To do:
In full and without alteration, output each record given here.

Given records:
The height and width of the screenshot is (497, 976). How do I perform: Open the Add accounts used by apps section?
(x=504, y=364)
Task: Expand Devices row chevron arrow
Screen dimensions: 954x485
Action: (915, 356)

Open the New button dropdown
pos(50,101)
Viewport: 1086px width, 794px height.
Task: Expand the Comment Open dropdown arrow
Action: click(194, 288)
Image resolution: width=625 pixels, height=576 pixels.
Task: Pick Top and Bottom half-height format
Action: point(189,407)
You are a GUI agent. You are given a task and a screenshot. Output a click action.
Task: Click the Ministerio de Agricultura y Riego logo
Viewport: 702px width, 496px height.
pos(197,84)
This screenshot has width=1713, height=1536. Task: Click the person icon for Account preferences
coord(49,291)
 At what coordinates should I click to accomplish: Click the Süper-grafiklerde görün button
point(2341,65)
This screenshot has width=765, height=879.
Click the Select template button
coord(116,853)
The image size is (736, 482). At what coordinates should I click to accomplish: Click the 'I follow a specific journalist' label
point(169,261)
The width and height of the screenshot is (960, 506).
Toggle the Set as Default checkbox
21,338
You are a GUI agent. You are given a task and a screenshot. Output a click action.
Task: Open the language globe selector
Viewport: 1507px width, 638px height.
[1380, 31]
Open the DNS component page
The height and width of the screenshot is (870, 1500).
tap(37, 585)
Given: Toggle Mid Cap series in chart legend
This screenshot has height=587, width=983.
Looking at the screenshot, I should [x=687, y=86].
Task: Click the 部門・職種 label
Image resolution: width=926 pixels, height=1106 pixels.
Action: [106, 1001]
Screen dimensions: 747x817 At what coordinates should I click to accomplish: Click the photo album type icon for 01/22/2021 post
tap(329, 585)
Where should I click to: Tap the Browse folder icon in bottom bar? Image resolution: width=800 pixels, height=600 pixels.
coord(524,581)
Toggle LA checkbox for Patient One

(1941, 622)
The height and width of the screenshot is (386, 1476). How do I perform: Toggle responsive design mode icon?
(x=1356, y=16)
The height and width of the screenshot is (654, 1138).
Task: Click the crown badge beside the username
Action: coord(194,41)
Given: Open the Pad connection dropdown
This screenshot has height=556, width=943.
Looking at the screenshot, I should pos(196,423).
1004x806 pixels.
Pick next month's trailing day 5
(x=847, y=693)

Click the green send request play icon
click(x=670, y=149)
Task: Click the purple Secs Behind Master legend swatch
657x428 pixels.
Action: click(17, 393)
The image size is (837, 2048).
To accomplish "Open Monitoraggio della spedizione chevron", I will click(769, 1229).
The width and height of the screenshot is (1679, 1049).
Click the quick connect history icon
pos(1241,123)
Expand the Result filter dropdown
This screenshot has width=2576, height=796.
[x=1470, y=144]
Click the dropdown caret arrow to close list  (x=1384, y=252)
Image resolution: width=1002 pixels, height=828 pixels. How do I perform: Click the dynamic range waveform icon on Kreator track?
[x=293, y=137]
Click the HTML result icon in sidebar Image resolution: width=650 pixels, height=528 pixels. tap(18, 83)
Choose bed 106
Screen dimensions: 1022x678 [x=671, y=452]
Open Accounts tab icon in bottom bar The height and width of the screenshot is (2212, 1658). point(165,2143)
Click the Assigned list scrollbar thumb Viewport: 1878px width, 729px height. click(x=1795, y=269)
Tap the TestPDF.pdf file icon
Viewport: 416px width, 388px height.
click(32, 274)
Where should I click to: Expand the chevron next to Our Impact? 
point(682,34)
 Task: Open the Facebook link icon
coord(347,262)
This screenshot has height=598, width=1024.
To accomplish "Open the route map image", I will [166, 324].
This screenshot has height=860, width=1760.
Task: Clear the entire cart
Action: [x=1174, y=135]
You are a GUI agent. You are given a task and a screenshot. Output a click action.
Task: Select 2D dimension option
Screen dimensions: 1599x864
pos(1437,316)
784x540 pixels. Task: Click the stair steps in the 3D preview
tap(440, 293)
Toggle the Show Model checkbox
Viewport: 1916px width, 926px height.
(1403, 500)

Exercise result:
The height and width of the screenshot is (497, 976). How do I perform: Open the Add accounts used by apps section?
(x=504, y=364)
Task: Expand Devices row chevron arrow
Screen dimensions: 954x485
Action: (915, 356)

Open the New button dropdown
pos(50,101)
Viewport: 1086px width, 794px height.
Task: Expand the Comment Open dropdown arrow
Action: click(194, 288)
Image resolution: width=625 pixels, height=576 pixels.
Task: Pick Top and Bottom half-height format
Action: point(189,407)
You are a GUI agent. You are given a task and a screenshot. Output a click action.
Task: Click the Ministerio de Agricultura y Riego logo
Viewport: 702px width, 496px height.
pos(197,84)
This screenshot has width=1713, height=1536. Task: Click the person icon for Account preferences
coord(49,291)
 At what coordinates should I click to accomplish: Click the Süper-grafiklerde görün button
point(2341,65)
This screenshot has width=765, height=879.
Click the Select template button
coord(116,853)
The image size is (736, 482). At what coordinates should I click to accomplish: Click the 'I follow a specific journalist' label
point(169,261)
The width and height of the screenshot is (960, 506).
Toggle the Set as Default checkbox
21,338
You are a GUI agent. You are given a task and a screenshot. Output a click action.
Task: Open the language globe selector
Viewport: 1507px width, 638px height.
[1380, 31]
Open the DNS component page
The height and width of the screenshot is (870, 1500).
tap(37, 585)
Given: Toggle Mid Cap series in chart legend
This screenshot has height=587, width=983.
Looking at the screenshot, I should [x=687, y=86].
Task: Click the 部門・職種 label
Image resolution: width=926 pixels, height=1106 pixels.
Action: [106, 1001]
Screen dimensions: 747x817 At what coordinates should I click to accomplish: Click the photo album type icon for 01/22/2021 post
tap(329, 585)
Where should I click to: Tap the Browse folder icon in bottom bar? Image resolution: width=800 pixels, height=600 pixels.
coord(524,581)
Toggle LA checkbox for Patient One

(1941, 622)
The height and width of the screenshot is (386, 1476). How do I perform: Toggle responsive design mode icon?
(x=1356, y=16)
The height and width of the screenshot is (654, 1138).
Task: Click the crown badge beside the username
Action: coord(194,41)
Given: Open the Pad connection dropdown
This screenshot has height=556, width=943.
Looking at the screenshot, I should pos(196,423).
1004x806 pixels.
Pick next month's trailing day 5
(x=847, y=693)

Click the green send request play icon
click(x=670, y=149)
Task: Click the purple Secs Behind Master legend swatch
657x428 pixels.
Action: click(17, 393)
The image size is (837, 2048).
To accomplish "Open Monitoraggio della spedizione chevron", I will click(769, 1229).
The width and height of the screenshot is (1679, 1049).
Click the quick connect history icon
pos(1241,123)
Expand the Result filter dropdown
This screenshot has width=2576, height=796.
[x=1470, y=144]
Click the dropdown caret arrow to close list  (x=1384, y=252)
Image resolution: width=1002 pixels, height=828 pixels. How do I perform: Click the dynamic range waveform icon on Kreator track?
[x=293, y=137]
Click the HTML result icon in sidebar Image resolution: width=650 pixels, height=528 pixels. tap(18, 83)
Choose bed 106
Screen dimensions: 1022x678 [x=671, y=452]
Open Accounts tab icon in bottom bar The height and width of the screenshot is (2212, 1658). point(165,2143)
Click the Assigned list scrollbar thumb Viewport: 1878px width, 729px height. click(x=1795, y=269)
Tap the TestPDF.pdf file icon
Viewport: 416px width, 388px height.
click(32, 274)
Where should I click to: Expand the chevron next to Our Impact? 
point(682,34)
 Task: Open the Facebook link icon
coord(347,262)
This screenshot has height=598, width=1024.
To accomplish "Open the route map image", I will [166, 324].
This screenshot has height=860, width=1760.
Task: Clear the entire cart
Action: [x=1174, y=135]
You are a GUI agent. You are given a task and a screenshot. Output a click action.
Task: Select 2D dimension option
Screen dimensions: 1599x864
pos(1437,316)
784x540 pixels. Task: Click the stair steps in the 3D preview
tap(440, 293)
Toggle the Show Model checkbox
Viewport: 1916px width, 926px height.
(1403, 500)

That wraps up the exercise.